I found a link at https://engineering.stackexchange.c...he-tolerance-of-pitch-of-a-thread-standarized which showed a set of equations to allow one to derive thread pitch from pitch diameter and the major diameter, using standard thread dimensioning.  It seems to match up with ISO standards.  However, if one puts in the mean dimensions of a M14x2 screw from standard tables, (Dmajor and Dpitch) the derived pitch is nearly 10% low (1.908 mm, vs 2mm expected).  

I am trying to wrap my head around this.  I don't see anything wrong with the math, yet.  But I can't see how the thread pitch could vary like that!  Mechanically the pitch is pretty well controlled.  What is the faulty assumption in this?  Perhaps it is that pitch is defined as the line where the solid part of the thread length is equal to the cut out thread length?  I don't see this as a constraint in the equations, but it is part of the definitions of pitch.
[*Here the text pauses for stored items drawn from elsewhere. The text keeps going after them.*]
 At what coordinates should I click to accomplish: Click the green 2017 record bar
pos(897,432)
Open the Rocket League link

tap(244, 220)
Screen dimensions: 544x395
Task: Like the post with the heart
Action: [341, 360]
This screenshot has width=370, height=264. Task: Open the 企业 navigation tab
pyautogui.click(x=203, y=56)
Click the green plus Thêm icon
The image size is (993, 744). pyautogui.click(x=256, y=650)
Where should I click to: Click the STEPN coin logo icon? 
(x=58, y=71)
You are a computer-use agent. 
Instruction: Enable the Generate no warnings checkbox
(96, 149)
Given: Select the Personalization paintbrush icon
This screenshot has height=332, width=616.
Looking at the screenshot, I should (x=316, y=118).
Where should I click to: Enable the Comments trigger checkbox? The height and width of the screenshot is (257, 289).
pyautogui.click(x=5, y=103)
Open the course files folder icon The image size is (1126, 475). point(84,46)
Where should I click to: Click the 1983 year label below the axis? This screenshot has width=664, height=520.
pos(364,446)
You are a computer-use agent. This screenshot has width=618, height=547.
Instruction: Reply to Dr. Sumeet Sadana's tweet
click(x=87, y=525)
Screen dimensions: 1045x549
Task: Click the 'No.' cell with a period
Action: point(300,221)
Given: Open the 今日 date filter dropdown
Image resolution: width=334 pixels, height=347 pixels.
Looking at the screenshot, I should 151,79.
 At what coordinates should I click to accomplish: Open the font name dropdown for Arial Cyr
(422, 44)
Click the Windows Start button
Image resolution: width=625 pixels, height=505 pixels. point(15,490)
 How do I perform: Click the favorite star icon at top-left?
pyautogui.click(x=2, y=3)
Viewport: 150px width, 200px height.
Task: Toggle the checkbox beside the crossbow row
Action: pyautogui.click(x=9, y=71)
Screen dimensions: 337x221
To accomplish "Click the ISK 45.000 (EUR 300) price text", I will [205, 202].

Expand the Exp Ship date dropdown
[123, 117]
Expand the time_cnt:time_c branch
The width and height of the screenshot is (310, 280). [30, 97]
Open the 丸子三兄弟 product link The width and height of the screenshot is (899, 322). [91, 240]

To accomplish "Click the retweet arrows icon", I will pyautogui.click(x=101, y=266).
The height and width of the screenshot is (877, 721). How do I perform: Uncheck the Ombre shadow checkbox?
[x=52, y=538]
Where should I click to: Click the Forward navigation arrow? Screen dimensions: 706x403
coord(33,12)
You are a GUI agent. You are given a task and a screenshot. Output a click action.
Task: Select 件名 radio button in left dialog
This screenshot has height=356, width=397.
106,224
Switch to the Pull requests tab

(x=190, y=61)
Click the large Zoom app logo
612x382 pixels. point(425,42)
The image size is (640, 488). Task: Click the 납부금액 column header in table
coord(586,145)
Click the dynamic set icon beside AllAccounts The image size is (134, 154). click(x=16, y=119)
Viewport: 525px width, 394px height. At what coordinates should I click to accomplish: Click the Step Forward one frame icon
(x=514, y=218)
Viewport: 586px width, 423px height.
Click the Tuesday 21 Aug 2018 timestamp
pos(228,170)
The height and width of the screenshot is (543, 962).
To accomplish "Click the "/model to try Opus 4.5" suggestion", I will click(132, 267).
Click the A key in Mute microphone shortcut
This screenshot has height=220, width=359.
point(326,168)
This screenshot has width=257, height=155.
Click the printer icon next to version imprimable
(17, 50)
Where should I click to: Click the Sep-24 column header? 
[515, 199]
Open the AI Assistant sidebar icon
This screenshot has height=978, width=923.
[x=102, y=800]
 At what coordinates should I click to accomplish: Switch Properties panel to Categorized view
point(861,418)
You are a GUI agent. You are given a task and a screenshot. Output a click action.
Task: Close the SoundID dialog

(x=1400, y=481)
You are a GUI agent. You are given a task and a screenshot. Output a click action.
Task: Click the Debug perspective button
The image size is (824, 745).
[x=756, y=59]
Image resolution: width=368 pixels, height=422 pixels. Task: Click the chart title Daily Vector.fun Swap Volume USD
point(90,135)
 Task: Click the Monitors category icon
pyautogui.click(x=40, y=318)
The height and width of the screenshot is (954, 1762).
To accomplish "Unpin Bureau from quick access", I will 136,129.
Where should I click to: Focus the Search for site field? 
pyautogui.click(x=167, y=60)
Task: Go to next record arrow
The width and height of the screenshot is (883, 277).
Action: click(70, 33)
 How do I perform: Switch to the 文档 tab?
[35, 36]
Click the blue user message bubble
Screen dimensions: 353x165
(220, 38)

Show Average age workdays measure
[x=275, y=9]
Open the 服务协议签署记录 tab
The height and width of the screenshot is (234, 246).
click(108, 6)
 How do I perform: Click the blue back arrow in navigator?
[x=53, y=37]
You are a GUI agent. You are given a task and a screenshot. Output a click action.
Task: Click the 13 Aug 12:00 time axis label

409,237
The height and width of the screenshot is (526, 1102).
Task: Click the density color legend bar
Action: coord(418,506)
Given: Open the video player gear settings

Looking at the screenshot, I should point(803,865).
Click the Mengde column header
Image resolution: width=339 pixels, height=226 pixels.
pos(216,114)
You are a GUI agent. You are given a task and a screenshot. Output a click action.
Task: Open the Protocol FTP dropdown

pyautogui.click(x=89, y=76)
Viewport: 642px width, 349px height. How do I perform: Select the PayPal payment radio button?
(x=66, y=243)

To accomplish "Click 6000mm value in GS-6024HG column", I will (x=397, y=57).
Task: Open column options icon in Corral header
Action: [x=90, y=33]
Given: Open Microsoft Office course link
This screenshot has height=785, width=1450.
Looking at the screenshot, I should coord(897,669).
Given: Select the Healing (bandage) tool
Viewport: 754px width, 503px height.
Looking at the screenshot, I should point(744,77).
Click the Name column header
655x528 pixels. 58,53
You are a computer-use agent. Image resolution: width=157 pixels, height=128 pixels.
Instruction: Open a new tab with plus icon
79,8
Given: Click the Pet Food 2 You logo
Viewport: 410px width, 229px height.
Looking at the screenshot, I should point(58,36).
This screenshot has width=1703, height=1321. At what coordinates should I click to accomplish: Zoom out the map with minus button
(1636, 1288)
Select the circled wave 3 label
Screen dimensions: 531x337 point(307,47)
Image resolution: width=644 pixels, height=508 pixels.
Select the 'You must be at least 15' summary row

I found this by accident, trying to figure out cumulative thread pitch error and when threads would bind with a perfect (nominal) pitch.

```
[FONT=courier new]#!/usr/bin/env python3
# python3 script to evaluate effect % pitch error in metric threads
from numpy import *
"""
From https://engineering.stackexchange.com/questions/1853/is-the-tolerance-of-pitch-of-a-thread-standarized

(1) theta = 60 * pi/180       # radians
(2) 3/8 * H = ( Dmaj - Dpitch )/2
(3) H = P * cos( theta/2 )  # only true for a sharp V pitch!!!!

rewrite (2) solving for H
(4) H = ( Dmaj - Dpitch )/2 * 8/3

substitute expression for H in (4) into (3)
(5) ( Dmaj - Dpitch )/2 * 8/3 = P * cos( theta/2 )

solve for P
(6) P = 8/3 * ( Dmaj - Dpitch )/2 / cos( theta/2 )
    P = 4/3 * ( Dmaj - Dpitch ) / cos( theta/2 )

"""


if __name__ == '__main__':
  theta = 60.0 * pi/180
 
  myscrew = array([14, 2])            # M14 x 2 6g screw
 
  Dmaj   = array([ 13.962, 13.682 ])  # from tables
  Dpitch = array([ 12.663, 12.503 ])  # from tables
 
  Dmajmean = mean(Dmaj)
  Dpitchmean = mean(Dpitch)
 
  Pmean = 4/3 * (Dmajmean - Dpitchmean) / cos(theta/2)
  print("Actual pitch  = ", myscrew[1])
  print("Derived pitch = ", Pmean)
  # you would think the mean Dmaj and Dpitch would give you the correct pitch?[/FONT]
```


----------



## mmcmdl (Sep 24, 2022)

Huh ?  That looks like Chinese arithmatic to me Wobbly !  I need another coffee maybe .


----------



## WobblyHand (Sep 24, 2022)

mmcmdl said:


> Huh ?  That looks like Chinese arithmatic to me Wobbly !  I need another coffee maybe .


Perhaps a couple coffees would be better.  It is really a math problem, but it is related to screws and their tolerances.  Tables are nice, but I like to see where those table values come from.  There's some hidden assumptions that maybe are not true for these equations.  Wasted about 45 minutes fooling around with this.  Was really surprised to see the apparent error when I was expecting zero error.  When that happens, it's time for a break. 

So I went downstairs to use my new face mill and tried it out on some 7075.  It's not bad at all, considering how cheap it was and the undoubtedly counterfeit SEKT inserts.  Thought it was going to show how bad my tram was, but it hid my issues quite well.  Cuts very well.


----------